3.     Changes to zoning, to allow for more flexibility, could also help considerably. In some cities, there have been changes away from traditional models to what is called the Form Based Code. This is zoning that uses physical form rather than separation of uses and densities. These often still contain flaws, so with either format errors should be noted and improvements should be requested.

4.     Government rules and regulations are the most difficult issue to fix, though not impossible. Even in Arizona, there is movement towards getting a state legislature vote on TIF’s. However, regulation, in any form, often has negative consequences. Rules, or their abandonment, should be carefully considered and examples from other states should be studied. But with enough support, the right tools can be implemented.

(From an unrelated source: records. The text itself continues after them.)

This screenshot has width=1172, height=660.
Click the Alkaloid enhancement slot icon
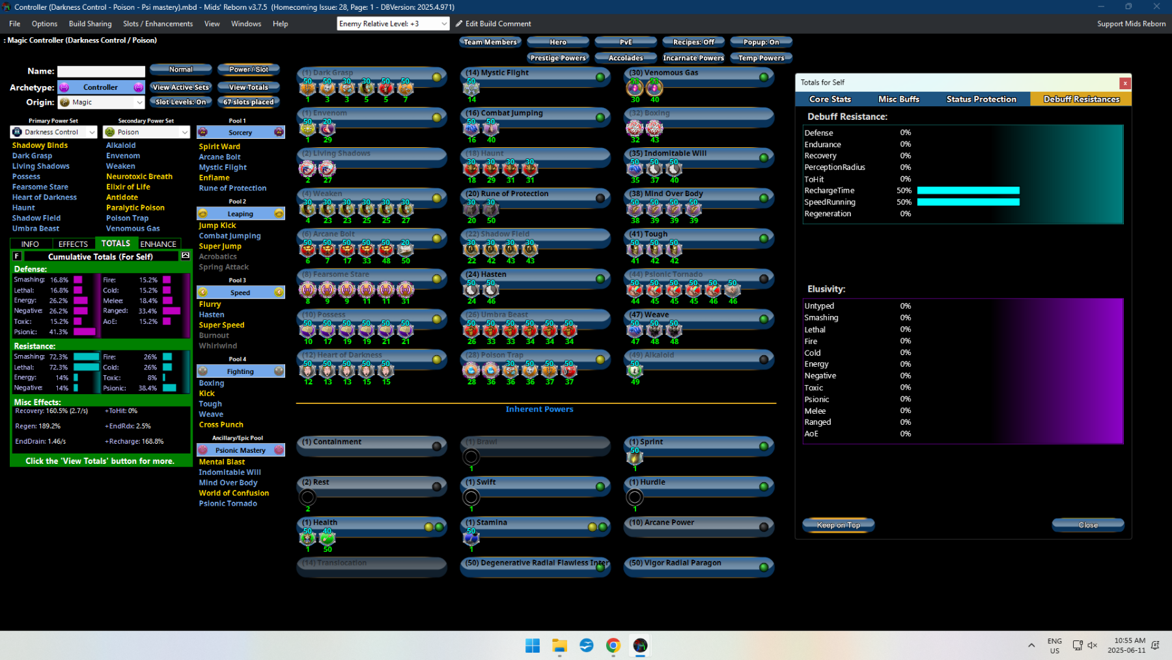click(635, 370)
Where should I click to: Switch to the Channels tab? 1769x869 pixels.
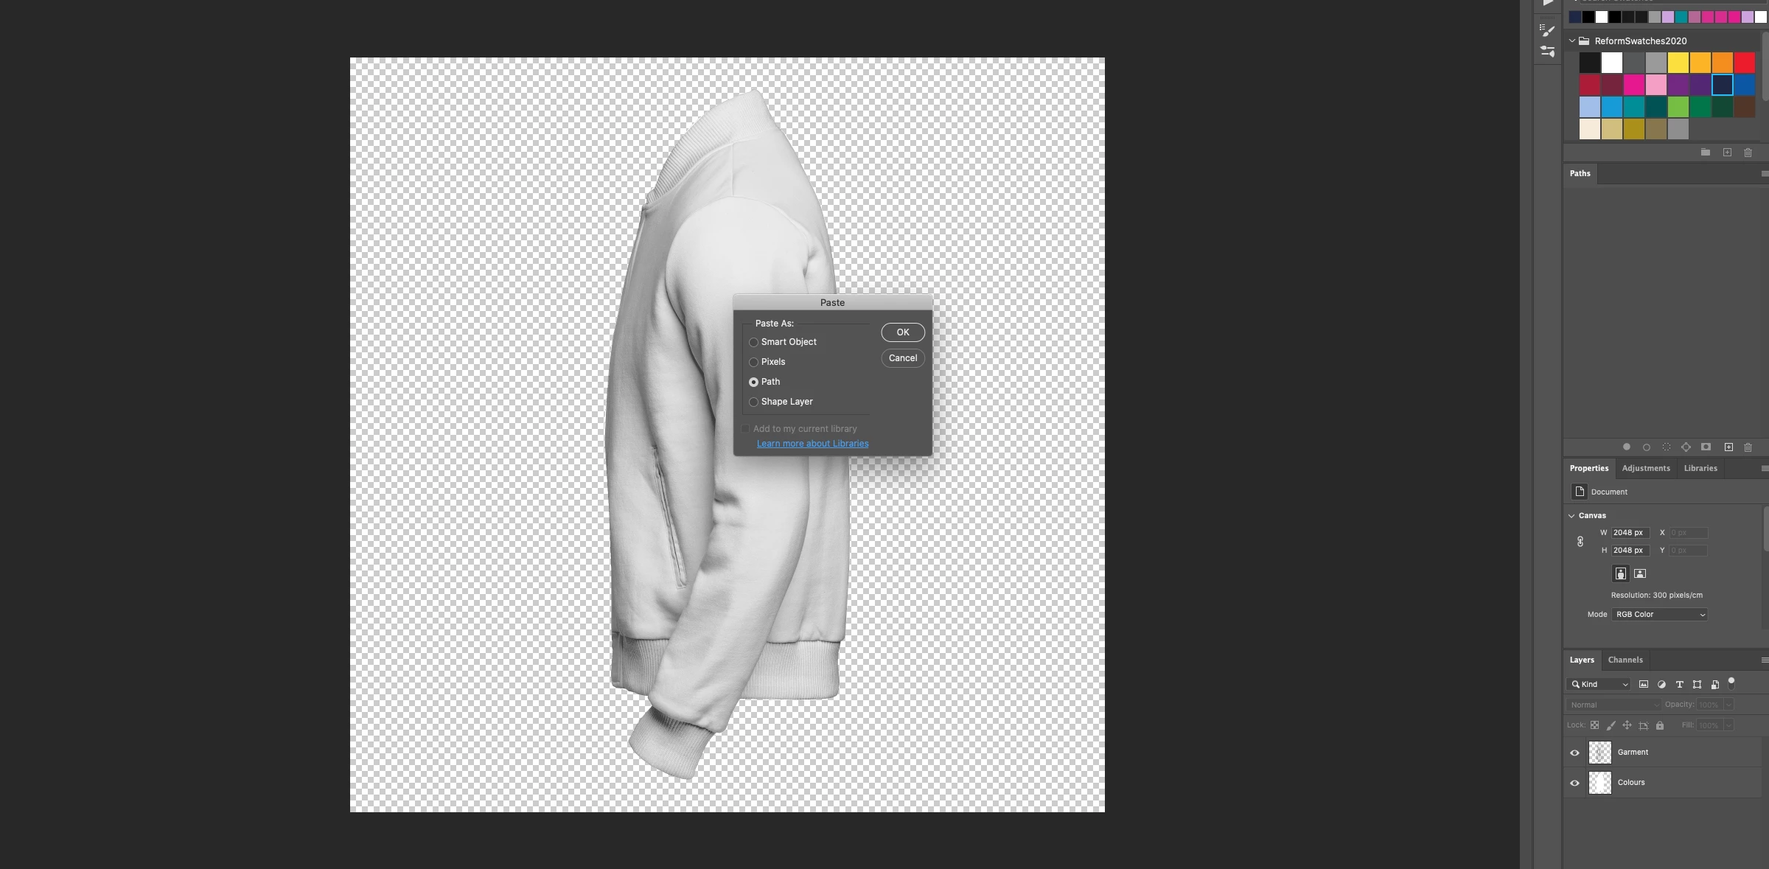point(1625,660)
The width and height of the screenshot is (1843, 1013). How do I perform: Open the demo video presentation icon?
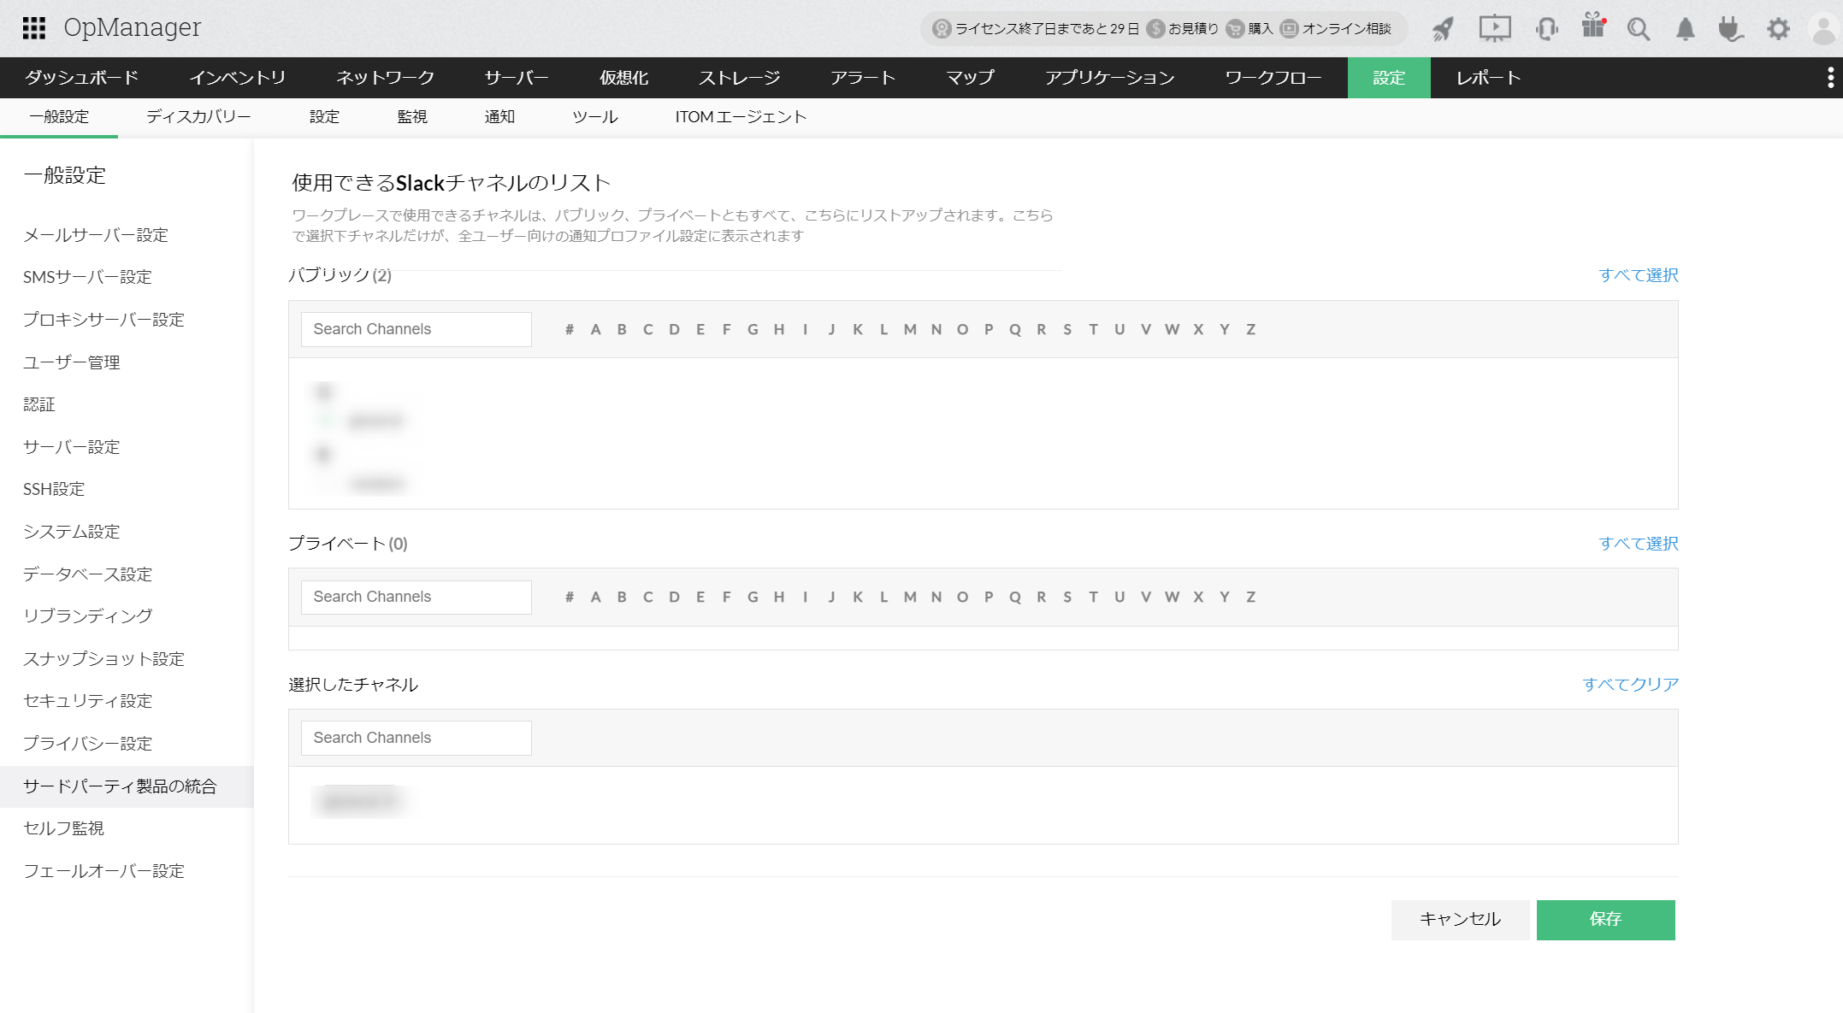(1495, 27)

Each of these potential solutions require a lot of advocacy from industry professionals, professional associations, affiliates, and the general public. For a lot of us, that may be as simple as acting the part of a good “consumer,” and tell developers we don’t like the choices we have. Housing developers want to provide what we will actually purchase, so let them know how to best serve you.



            Within a lot of sprawling cities, such as Phoenix, there exist many acres of empty land waiting to be developed. If we want a vibrant city with a sustainable economy and thriving cultural events, we desperately need more housing types that provide for more community diversity. To see those types develop, we need to recognize the forces limiting our choices and work in the right directions to create the change we want. You can start by telling this developer, vali homes, what you are looking for in a home. They are working on new development models in the Phoenix area and would love to hear from you. More than anything, get involved in your community, educate yourself on the issues, and be vocal.